This is a course project of Spatial Programming in MSc in Applied GIS programme at NUS. The group members are: Chen Xinyu, Lyu Wenling and Ho Shi Yun.
This project details our foray into conducting exploratory data analysis regarding NYC Yellow Taxi Cab data in June 2016. This code project contains code which can be used for analysing the spatiotemporal aspects of taxi data and visualising the results of clustering through the use of K-means, DBSCAN and HDBSCAN.
Our research is primarily driven by curiosities over the spatiotemporal aspects of NYC taxi data. In particular, the code we have used are aimed at addressing the following research questions:
- What is the temporal pattern of Yellow Taxi data?
- What regions have the most pickups and dropoffs?
- What are the characteristics of traffic flows?
- What are the differences between short and long-distance trips?

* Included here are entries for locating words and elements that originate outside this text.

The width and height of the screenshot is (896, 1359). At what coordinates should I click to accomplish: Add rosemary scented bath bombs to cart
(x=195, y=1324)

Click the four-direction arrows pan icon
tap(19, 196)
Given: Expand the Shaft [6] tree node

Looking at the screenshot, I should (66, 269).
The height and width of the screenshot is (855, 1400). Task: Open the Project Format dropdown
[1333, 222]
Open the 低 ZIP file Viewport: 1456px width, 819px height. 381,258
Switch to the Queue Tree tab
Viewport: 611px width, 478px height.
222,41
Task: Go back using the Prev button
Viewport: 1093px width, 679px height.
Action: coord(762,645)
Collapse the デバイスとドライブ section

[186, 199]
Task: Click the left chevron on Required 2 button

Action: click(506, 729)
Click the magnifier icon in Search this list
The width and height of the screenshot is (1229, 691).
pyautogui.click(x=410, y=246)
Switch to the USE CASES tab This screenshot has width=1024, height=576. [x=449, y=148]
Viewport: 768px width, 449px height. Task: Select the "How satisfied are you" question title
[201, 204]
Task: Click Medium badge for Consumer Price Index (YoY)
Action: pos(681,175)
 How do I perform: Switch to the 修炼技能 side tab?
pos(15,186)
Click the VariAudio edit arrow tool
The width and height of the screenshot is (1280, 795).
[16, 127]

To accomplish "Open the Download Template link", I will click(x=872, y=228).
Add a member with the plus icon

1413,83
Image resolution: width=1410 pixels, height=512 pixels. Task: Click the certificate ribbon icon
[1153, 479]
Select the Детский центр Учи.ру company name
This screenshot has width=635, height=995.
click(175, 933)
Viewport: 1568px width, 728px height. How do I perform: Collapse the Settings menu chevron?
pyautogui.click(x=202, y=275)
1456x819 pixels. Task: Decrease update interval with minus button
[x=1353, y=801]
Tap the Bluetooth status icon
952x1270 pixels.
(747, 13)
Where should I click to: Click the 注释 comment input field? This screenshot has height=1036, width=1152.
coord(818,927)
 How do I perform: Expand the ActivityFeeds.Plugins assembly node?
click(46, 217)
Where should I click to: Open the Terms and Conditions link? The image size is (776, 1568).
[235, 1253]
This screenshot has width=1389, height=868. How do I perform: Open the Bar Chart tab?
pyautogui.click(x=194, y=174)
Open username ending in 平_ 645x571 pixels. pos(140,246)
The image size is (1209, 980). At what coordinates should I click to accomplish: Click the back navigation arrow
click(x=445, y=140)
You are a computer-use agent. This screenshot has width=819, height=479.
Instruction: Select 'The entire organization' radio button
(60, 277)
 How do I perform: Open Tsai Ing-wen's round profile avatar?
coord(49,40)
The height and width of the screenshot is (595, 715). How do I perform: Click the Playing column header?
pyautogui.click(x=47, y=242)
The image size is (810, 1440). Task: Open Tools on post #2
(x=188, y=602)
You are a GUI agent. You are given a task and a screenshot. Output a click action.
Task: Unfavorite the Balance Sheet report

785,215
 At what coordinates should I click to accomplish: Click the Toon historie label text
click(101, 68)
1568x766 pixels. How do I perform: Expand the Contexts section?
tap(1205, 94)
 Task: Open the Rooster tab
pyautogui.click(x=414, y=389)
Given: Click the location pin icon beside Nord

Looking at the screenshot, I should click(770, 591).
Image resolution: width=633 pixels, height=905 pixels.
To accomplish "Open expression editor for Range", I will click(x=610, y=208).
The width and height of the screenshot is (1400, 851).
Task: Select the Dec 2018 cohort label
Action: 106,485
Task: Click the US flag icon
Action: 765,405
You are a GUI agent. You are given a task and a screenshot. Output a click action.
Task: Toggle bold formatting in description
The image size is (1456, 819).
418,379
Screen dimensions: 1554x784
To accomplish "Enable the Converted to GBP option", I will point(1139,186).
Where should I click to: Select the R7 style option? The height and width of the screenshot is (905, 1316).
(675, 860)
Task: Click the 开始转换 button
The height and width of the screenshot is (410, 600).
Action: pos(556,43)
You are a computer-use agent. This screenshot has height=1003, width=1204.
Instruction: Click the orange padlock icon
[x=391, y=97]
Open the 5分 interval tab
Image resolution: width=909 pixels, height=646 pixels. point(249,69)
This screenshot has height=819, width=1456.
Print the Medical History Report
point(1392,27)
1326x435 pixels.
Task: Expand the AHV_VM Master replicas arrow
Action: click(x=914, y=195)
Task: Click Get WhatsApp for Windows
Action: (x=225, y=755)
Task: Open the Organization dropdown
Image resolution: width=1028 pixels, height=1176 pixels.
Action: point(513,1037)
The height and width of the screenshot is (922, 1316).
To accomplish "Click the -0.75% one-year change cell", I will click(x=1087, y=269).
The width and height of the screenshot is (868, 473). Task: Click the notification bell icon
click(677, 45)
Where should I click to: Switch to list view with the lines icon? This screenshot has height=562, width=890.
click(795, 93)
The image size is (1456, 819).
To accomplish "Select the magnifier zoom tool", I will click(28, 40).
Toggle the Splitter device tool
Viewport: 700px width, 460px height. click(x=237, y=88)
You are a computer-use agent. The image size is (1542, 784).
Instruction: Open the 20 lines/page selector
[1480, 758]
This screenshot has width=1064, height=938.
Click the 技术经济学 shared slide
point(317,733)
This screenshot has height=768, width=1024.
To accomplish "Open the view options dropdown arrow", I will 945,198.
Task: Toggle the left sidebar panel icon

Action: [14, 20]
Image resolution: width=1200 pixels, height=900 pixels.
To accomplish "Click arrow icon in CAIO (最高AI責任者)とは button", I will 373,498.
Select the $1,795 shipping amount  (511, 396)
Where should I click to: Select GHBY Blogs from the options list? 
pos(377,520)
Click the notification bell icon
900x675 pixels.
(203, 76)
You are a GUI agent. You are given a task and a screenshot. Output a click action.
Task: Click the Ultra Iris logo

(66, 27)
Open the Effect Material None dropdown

- Can clustering algorithms to identify a more accurate spatial pattern of Yellow taxi trips?
Prior to running the code files within this project, please make sure that you've installed the following packages within your choice of Integrated Development Environment (IDE). Our code is solely computed within Jupyter Notebook and our code should be compatible with this environment.
For data cleaning/ scrubbing:
arcpy, pandas, geopandas
For Exploratory Data Analysis and Sankey diagram:
matplotlib, numpy, shapefile, zipfile, random, itertools, plotly, math
For Cluster Analysis:
tdqm, sklearn, ipywidgets, collections, hdbscan, folium and re
*Do note that packages which are previously installed in previous steps will not be indicated in subsequent steps.
For quick reference to the files relating to the steps used in this analysis, please refer to the table below:
S/N | Step in Analysis | File Name | Description |
---|---|---|---|
1 | Data Scrubbing/ Cleaning | 01_DataPreprocessing.ipynb | Contains code for data cleaning and code for preliminary data analysis. |
2 | Exploratory Data Analysis for month | 02a_ExploratoryDataAnalysisforMonth.ipynb | Contains code for visualising data for the entire month of June 2016. |
3 | Exploratory Data Analysis for day | 02b_ExploratoryDataAnalysisforDay.ipynb | Contains code for visualising data for a single day of 9th June 2016. |
4 | Sankey Diagram | 02c_ExploratoryDataSankeyDiagram.ipynb | Contains code to compute taxi flow between boroughs and how to generate Sankey diagram. |
5 | Cluster Analysis | 03_ClusterAnalysis.ipynb | Contains code for computing K-means, DBSCAN and HDBSCAN cluster algorithms. |
Data collected for our research can be found on New York City Taxi and Limousine Comission's (NYC TLC) website. To download the original link and raw data where we have used for analysis, you may go to this website.
To clean data acquired from NYC TLC, you may use the code file 01_DataPreprocessing.ipynb.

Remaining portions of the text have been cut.